Set down, without any change, the lines of the listing below from the line with "You are a computer-use agent. Screen" up to and including the line with "point(394,325)".

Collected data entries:
::::

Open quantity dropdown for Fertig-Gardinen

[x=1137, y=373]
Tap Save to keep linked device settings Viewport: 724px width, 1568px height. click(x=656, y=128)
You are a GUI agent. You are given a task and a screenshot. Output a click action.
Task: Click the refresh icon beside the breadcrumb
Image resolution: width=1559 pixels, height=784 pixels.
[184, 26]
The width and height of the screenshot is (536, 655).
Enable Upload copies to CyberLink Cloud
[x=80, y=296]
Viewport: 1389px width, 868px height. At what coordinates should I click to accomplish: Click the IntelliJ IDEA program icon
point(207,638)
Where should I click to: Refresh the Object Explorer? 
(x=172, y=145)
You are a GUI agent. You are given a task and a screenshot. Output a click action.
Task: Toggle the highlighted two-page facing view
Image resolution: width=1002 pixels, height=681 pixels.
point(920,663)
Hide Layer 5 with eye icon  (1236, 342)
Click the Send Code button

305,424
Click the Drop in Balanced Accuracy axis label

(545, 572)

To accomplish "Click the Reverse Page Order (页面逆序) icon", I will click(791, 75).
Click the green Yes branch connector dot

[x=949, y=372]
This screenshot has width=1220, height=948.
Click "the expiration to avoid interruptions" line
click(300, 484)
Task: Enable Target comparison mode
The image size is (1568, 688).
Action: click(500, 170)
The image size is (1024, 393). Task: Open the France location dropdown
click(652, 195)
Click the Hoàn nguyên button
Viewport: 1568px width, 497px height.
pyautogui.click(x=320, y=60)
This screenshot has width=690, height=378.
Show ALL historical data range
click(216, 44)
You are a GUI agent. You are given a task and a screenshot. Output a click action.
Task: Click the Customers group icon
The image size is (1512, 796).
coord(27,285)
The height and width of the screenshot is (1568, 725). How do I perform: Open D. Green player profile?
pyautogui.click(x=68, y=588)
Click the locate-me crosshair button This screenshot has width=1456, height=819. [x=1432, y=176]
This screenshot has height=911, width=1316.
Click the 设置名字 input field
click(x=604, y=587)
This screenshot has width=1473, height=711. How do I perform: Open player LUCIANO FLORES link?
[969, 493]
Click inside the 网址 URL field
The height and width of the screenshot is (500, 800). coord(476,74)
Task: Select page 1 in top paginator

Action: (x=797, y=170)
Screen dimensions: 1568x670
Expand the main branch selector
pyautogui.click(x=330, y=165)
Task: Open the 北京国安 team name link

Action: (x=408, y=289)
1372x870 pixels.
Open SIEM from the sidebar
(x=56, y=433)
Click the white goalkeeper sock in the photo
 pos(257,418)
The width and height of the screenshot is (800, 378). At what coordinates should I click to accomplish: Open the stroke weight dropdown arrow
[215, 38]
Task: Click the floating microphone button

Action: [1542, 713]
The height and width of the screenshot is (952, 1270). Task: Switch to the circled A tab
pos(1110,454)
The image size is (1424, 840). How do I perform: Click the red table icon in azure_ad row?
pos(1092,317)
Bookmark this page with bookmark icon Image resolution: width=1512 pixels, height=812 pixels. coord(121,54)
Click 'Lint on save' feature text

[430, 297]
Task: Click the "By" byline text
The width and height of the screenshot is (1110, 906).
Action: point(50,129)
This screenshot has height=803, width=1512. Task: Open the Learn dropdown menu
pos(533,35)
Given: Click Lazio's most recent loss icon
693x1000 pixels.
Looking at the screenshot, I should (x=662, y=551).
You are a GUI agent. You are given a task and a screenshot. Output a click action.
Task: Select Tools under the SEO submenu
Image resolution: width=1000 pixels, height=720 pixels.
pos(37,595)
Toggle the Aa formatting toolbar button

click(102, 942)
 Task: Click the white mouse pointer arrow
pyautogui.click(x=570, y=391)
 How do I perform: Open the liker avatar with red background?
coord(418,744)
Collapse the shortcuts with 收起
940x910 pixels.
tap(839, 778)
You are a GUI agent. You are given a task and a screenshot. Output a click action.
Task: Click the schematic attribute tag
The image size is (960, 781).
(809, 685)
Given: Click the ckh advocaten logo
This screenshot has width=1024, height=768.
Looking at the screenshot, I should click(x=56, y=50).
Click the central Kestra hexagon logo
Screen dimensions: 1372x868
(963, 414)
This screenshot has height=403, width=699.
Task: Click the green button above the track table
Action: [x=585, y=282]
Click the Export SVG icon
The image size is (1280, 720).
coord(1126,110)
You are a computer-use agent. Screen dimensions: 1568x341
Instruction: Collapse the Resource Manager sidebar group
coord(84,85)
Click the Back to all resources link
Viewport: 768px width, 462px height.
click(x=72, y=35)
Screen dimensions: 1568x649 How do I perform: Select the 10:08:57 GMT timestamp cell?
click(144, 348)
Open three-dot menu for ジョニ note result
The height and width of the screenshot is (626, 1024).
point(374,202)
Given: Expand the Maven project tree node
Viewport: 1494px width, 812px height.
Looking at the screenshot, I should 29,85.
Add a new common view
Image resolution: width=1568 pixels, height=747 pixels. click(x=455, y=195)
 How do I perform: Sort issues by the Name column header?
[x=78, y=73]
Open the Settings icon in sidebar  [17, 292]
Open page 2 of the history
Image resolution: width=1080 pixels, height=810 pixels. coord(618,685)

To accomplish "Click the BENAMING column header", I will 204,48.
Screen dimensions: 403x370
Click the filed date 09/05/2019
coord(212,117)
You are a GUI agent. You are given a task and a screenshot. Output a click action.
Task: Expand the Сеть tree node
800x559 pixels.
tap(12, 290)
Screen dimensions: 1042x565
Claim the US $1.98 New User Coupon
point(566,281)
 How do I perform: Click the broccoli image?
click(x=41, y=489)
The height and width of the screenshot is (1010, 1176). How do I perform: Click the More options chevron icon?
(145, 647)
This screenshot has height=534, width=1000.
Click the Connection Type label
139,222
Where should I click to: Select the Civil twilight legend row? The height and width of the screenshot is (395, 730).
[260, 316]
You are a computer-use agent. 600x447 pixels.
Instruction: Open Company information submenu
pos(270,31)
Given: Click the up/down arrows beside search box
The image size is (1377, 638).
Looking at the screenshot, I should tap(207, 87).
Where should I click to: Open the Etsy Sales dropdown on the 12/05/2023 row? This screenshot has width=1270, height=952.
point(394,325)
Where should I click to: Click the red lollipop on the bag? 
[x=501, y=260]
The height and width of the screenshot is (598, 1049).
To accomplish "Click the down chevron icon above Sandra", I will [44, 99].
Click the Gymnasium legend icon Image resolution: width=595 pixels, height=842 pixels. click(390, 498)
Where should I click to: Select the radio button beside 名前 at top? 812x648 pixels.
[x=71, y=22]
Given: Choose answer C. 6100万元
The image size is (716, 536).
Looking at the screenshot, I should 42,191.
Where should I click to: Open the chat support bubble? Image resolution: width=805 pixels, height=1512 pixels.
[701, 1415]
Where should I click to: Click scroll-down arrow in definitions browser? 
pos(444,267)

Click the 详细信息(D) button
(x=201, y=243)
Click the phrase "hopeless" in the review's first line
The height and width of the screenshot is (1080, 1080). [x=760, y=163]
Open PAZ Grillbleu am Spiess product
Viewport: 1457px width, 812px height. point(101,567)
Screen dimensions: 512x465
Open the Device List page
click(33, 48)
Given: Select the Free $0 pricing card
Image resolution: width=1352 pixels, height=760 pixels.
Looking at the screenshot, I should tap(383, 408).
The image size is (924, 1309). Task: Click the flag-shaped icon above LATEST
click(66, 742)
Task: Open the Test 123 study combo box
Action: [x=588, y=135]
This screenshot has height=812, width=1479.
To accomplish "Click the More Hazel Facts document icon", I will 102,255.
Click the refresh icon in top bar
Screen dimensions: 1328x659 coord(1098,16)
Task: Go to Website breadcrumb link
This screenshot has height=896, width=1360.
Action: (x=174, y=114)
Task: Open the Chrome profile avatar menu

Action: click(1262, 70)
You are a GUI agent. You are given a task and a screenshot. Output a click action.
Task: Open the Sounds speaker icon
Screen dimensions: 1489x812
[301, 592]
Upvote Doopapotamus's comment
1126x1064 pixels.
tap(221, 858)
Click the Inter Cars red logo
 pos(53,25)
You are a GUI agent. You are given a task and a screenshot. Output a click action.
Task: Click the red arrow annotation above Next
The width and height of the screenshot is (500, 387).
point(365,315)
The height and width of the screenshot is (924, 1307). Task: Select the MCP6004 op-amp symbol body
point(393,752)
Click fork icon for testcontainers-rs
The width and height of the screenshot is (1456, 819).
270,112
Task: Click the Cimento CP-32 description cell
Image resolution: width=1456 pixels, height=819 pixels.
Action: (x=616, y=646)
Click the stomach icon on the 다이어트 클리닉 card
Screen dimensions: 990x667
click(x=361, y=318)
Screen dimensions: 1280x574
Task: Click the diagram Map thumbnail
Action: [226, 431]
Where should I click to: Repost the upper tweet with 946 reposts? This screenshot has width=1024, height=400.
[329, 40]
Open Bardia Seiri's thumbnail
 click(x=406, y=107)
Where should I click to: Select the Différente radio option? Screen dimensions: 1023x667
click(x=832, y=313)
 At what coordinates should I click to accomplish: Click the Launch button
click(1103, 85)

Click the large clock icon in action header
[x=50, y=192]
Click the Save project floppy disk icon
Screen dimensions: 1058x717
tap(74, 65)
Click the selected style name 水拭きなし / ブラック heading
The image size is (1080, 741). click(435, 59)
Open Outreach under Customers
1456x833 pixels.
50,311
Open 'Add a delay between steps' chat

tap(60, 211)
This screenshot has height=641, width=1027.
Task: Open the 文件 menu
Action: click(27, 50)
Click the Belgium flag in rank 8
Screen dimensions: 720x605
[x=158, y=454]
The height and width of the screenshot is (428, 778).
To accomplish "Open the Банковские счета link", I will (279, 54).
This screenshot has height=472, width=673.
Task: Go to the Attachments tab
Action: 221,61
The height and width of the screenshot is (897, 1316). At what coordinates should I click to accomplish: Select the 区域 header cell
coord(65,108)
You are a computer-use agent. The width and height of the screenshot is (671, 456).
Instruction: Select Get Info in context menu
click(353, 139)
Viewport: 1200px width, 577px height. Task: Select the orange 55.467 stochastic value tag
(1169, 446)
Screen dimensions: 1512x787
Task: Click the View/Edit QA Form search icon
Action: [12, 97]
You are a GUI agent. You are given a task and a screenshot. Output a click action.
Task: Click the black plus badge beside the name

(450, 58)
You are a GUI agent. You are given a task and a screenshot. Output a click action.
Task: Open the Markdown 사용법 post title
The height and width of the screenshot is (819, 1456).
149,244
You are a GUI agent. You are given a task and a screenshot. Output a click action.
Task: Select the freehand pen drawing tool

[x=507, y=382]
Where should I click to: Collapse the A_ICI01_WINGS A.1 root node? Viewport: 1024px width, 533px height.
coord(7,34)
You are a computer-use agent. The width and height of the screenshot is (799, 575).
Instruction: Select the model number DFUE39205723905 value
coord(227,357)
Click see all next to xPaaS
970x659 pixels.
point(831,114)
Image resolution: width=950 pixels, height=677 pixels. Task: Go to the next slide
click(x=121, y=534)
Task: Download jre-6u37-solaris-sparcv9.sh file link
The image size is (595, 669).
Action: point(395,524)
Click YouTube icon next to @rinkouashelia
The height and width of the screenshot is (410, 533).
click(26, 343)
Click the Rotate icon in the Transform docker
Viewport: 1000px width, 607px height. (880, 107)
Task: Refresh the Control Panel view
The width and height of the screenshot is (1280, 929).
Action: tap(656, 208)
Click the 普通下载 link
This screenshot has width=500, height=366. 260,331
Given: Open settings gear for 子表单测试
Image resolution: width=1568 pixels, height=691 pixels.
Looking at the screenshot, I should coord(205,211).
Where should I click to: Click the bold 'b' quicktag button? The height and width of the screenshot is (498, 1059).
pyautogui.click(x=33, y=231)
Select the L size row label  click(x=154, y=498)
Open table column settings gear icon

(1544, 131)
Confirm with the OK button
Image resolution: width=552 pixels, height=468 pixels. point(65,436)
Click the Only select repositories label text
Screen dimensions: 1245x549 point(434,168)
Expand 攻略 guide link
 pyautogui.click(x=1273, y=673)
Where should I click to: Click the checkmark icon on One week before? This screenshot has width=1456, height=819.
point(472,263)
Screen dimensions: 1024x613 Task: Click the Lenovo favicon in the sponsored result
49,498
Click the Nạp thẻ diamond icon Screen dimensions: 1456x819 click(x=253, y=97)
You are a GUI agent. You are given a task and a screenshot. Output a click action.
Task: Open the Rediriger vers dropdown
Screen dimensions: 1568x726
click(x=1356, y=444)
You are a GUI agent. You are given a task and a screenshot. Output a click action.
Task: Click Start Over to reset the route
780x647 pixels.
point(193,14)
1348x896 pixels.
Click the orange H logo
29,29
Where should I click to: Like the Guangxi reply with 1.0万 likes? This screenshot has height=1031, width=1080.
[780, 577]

::::

Final answer:
You are a computer-use agent. Screen dimensions: 1568x341
Instruction: Collapse the Resource Manager sidebar group
coord(84,85)
Click the Back to all resources link
Viewport: 768px width, 462px height.
click(x=72, y=35)
Screen dimensions: 1568x649 How do I perform: Select the 10:08:57 GMT timestamp cell?
click(144, 348)
Open three-dot menu for ジョニ note result
The height and width of the screenshot is (626, 1024).
point(374,202)
Given: Expand the Maven project tree node
Viewport: 1494px width, 812px height.
Looking at the screenshot, I should 29,85.
Add a new common view
Image resolution: width=1568 pixels, height=747 pixels. click(x=455, y=195)
 How do I perform: Sort issues by the Name column header?
[x=78, y=73]
Open the Settings icon in sidebar  [17, 292]
Open page 2 of the history
Image resolution: width=1080 pixels, height=810 pixels. coord(618,685)

To accomplish "Click the BENAMING column header", I will 204,48.
Screen dimensions: 403x370
Click the filed date 09/05/2019
coord(212,117)
You are a GUI agent. You are given a task and a screenshot. Output a click action.
Task: Expand the Сеть tree node
800x559 pixels.
tap(12, 290)
Screen dimensions: 1042x565
Claim the US $1.98 New User Coupon
point(566,281)
 How do I perform: Click the broccoli image?
click(x=41, y=489)
The height and width of the screenshot is (1010, 1176). How do I perform: Click the More options chevron icon?
(145, 647)
This screenshot has height=534, width=1000.
Click the Connection Type label
139,222
Where should I click to: Select the Civil twilight legend row? The height and width of the screenshot is (395, 730).
[260, 316]
You are a computer-use agent. 600x447 pixels.
Instruction: Open Company information submenu
pos(270,31)
Given: Click the up/down arrows beside search box
The image size is (1377, 638).
Looking at the screenshot, I should tap(207, 87).
Where should I click to: Open the Etsy Sales dropdown on the 12/05/2023 row? This screenshot has width=1270, height=952.
point(394,325)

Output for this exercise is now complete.